Y Policarpo esperando bajo el sol, entretenido observando el vuelo de una bandada de cuervos tan negros que brillaban, y adentro en la escuela había comenzado la clase de francés y era el turno de su hermano, Cesarín, quien tampoco tardaría demasiado en acogerse al alivio y hacerle compañía en la penitencia de la calzada, rodillas para qué os quiero.
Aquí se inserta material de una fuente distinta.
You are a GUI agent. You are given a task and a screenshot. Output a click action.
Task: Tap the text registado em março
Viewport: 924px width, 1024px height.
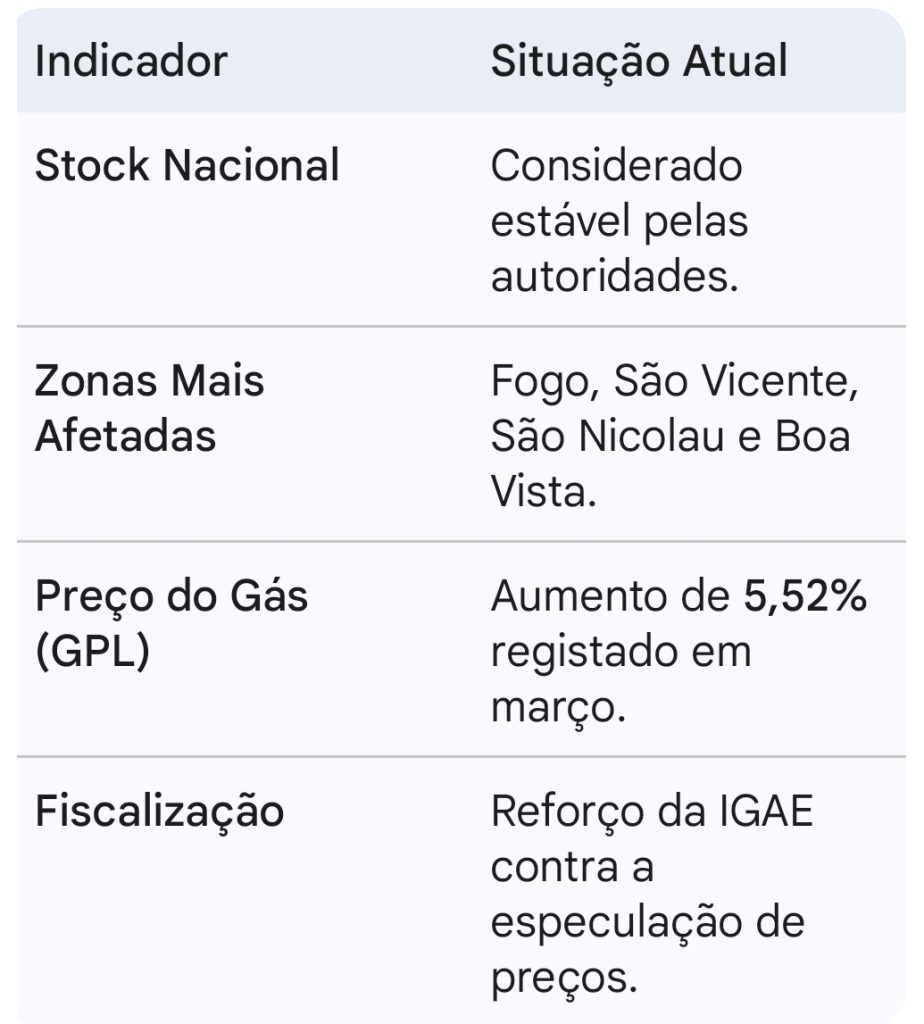621,680
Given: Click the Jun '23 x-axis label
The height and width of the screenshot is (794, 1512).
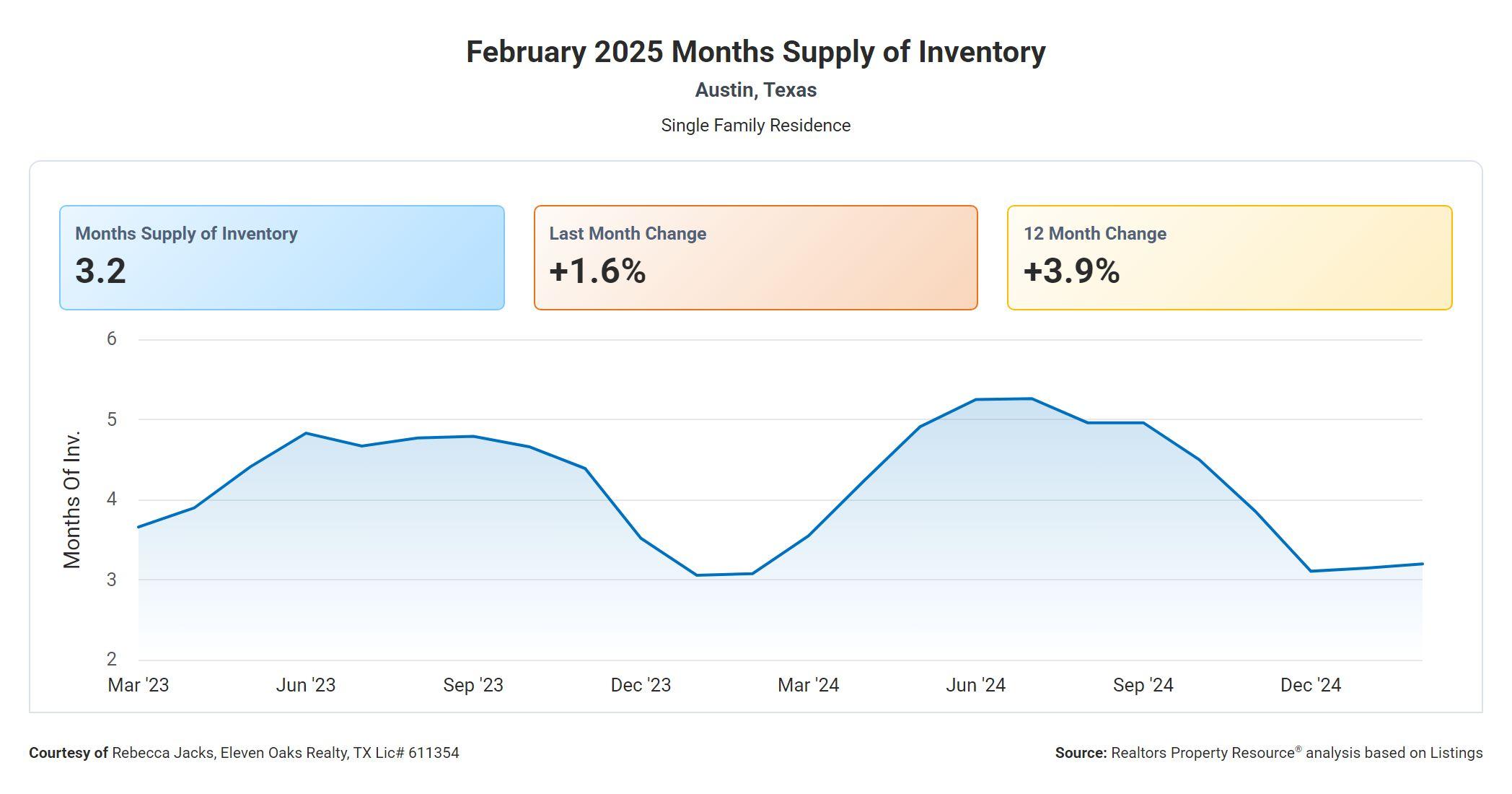Looking at the screenshot, I should (306, 685).
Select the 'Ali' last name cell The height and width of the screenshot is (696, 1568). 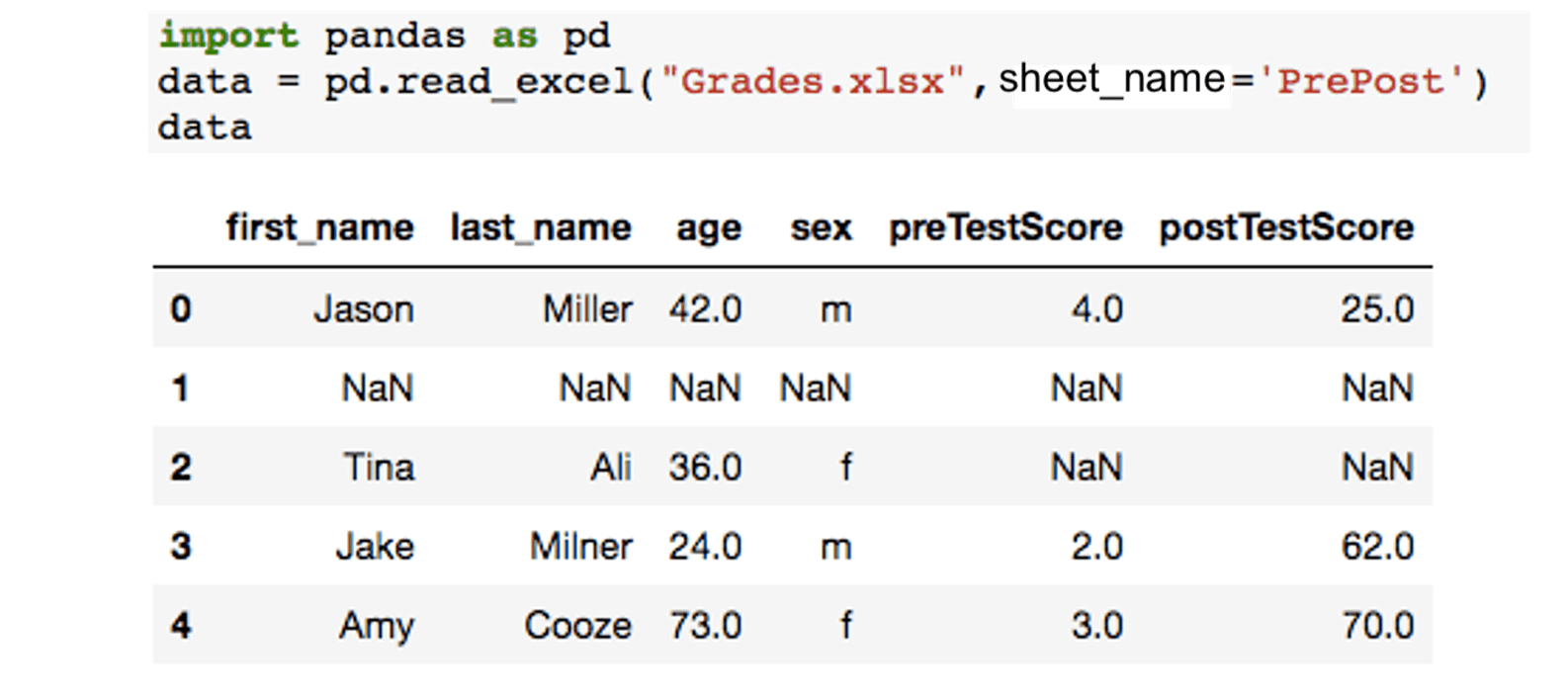[611, 467]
Equivocarse en la clase de francés era peor, si cabe, y el cura se le plantó delante diciendo a ver me dice usted uno por uno los días de la semana cuando él resulta que se había estudiado los números, un, deux, trois, quatre de cateado, cinq, six, sept, huit, neuf, dix, pobrecillo, porque

—Usted es que no sabe ni pronunciar, esa lengua no le sirve para nada bueno, así que sáquela, enséñemela ahora mismo —ordenó don Nicasio de Jesús a Cesarín, cuitado, que se pone recto y saca la lengua roja, la lengua pequeña al mismo tiempo que se va poniendo bizco, bizqueando cada vez más porque ve ante sus narices la lumbre rojiza, candente, el puro que se acerca, despacio se aproxima hacia la punta extendida de su lengua, de su lengua burra que no sabe pronunciar francés, incapaz de articular sonidos abiertos y cerrados.
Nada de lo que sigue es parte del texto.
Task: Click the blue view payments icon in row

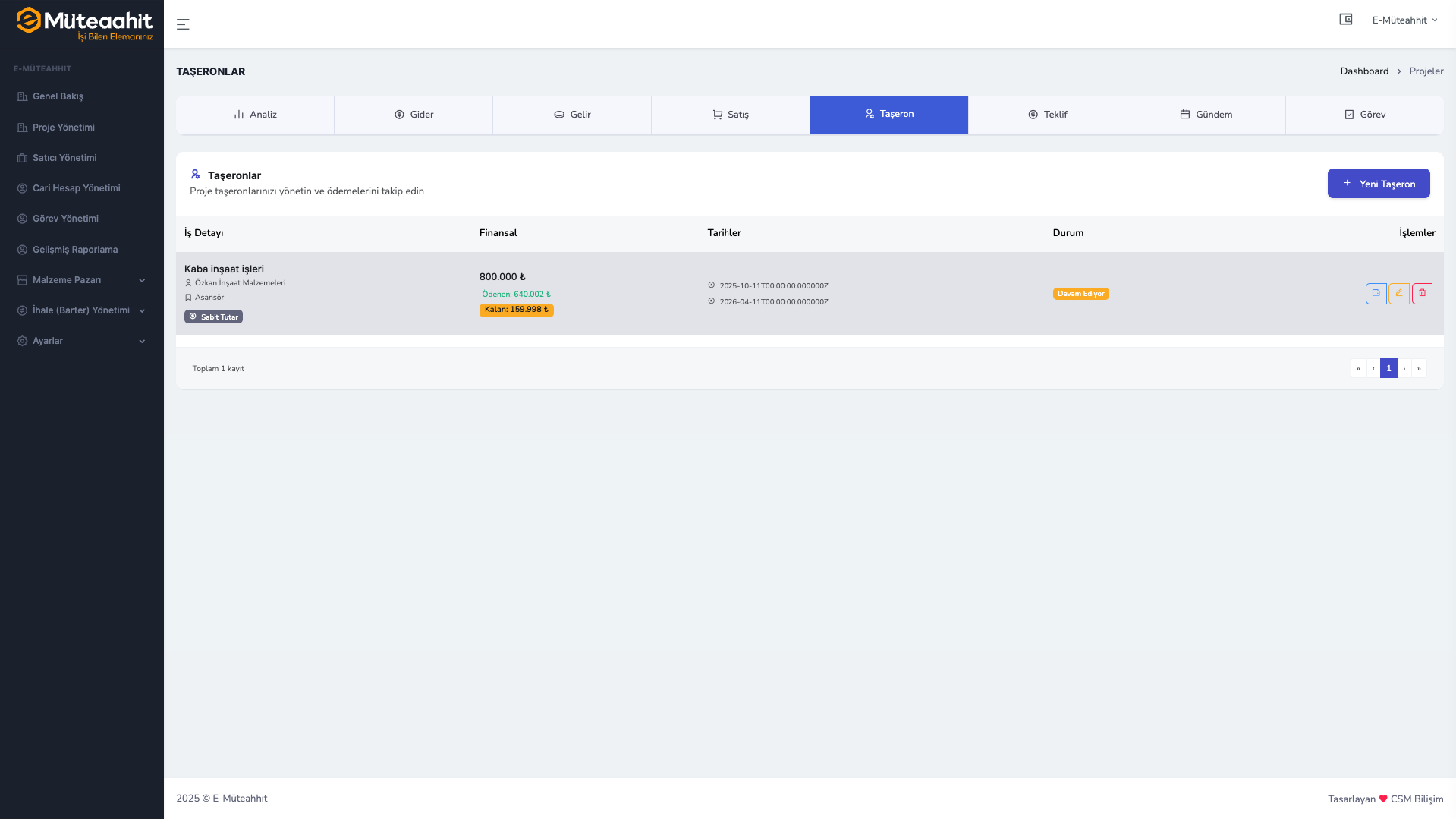Action: (x=1376, y=294)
Y ahora el muchacho siente el calor del fuego y ve con los ojos oblicuos el golpecito enérgico del dedo índice de don Nicasio de Jesús sobre el puro, sobre el cigarro para que así caiga la ceniza sobre su lengua cenicero, la ceniza que arde un instante en su lengua seca, blanca por culpa de los nervios y del miedo. Y saltan las lágrimas reflejas por los bordes de los ojos bizcos pero Cesarín aguanta, ni un músculo más se mueve, porque entonces sería peor, no sería ni un hombre capaz de aguantar un castigo. Soporta la quemazón, breve punzada dolorosa, y espera la orden liberadora, la orden que le permitirá correr hacia la libertad del aire puro e irse al camino, bajo el sol, con los brazos en cruz, junto a su hermano Policarpo, presencia tranquilizadora.

—Fuera de mi vista, vaya usted a hacer compañía a su hermano —dijo por fin el malvado, y al instante Cesarín salió rápido, enjugándose la lengua al rojo vivo y dejando correr sus lágrimas libremente, contento por dentro porque por hoy sobrevivió, ya está, otro día más para atrás, para que se reúna con los otros en el carro de los días infaustos.

Se miran ambos hermanos y todavía sonríen, ya es mucha la costumbre. Son hermanos bien avenidos, cariñoso fluye el amor entre ellos. Solo hay que observarlos. Cesarín le muestra la punta de la lengua y Policarpo ve un punto rojo. Policarpo se gira un poco y Cesarín se fija en el lóbulo de la oreja, un poco doblado, en carne viva. Policarpo le pide al hermano que le escupa la oreja justo en el pedazo herido y Cesarín revuelve en su boca bastante saliva para hacerlo: el frescor del escupitajo lo vuelve a aliviar. Enseguida retornan a la posición inicial, brazos en cruz, uno junto al otro, rozándose apenas con la punta de los dedos, lo suficiente para sentirse más seguros. Ese roce basta para saber muy hondo que si se mantienen juntos sobrevivirán, todo les irá bien porque nada puede ser peor. Ya llegará el día de la venganza, pronto, cuando vean las tuneras y las hojas repletas de picos de las pencas y se les ocurra una idea feliz, un día heroico que no descansará en el carro de los infortunios sino en la maleta de las alegrías, una jornada en la que por fin reír a sus anchas.